The Insurer looked up from his desk as three men walked into the office. The first wore a smart suit and sunglasses even though it was overcast outside. The second was skinny and had shifty eyes that kept looking everywhere, whilst the last one had shoulders so broad that he almost had to turn sideways to get through the door.

"Good afternoon, gentlemen, how may I help you?"

"We're looking for some short-term car insurance," said the first one.

"For a job," put in the second.

"Yeah, a job," rumbled the third.

"That's right," the first one agreed, "a job."

"Fine, we can certainly help you with that. And you are...?"

"I'm Charlie, this," he indicated the skinny man, "is Fingers and my other colleague is Big Ernie."

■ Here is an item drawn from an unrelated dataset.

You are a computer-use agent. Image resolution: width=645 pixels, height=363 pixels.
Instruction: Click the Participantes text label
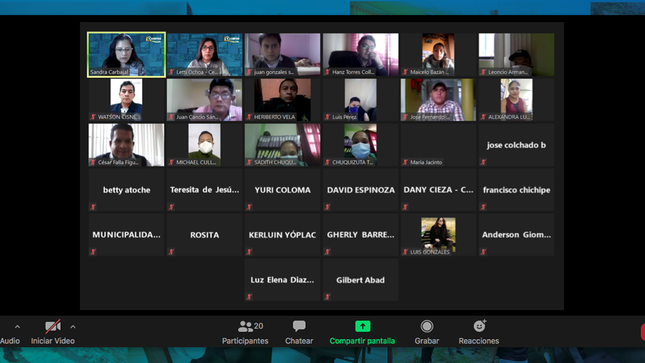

"Yeah, that's me," the big man said.

"Right, I'll just take some details." The insurer looked around on his desk. "That's funny, I could have sworn I put my pen down here a moment ago."

"Fingers, give the man a pen."

"Right Charlie," Fingers handed the Insurer a pen.

"Thank you." He looked at the pen. "Err, this looks very much like my..."

"Yes?" said Fingers.

"Oh, nothing. It must be my imagination. Anyway, let me get the details. So, how long would you need the insurance for."

"Only a few days. We're helping our boss out."

"With a getaway," Fingers added.

"Exactly," said Charlie. "A getaway."

"Well we can do short-term insurance from one to twenty-eight days, so that certainly fits in with your requirements. Now will you need Third Party or Fully Comprehensive which will cover your vehicle if someone hits you?"

"If they hit us, we hit them," said Big Ernie.

"No we don't!" snapped Charlie. "I told you about that, didn't I? We want to keep this one quiet, don't we? If anyone gets wind of it, it will spoil the... surprise."

"Sorry, Charlie."

"Good. So, yes, we'll go with the Fully Comprehensive cover for a week."

"Excellent choice, Sir. If you'll give me your number I'll get you a quote and you can come back and finish the paperwork."

"That's fine, we'll be back. Come on lads..."

"'Ere, Charlie," said Big Ernie as they walked out of the office. "When we paint the boss' bungalow for his holiday getaway, are you sure we should do it Apple Blossom White? I still reckon Jasmine White would look better."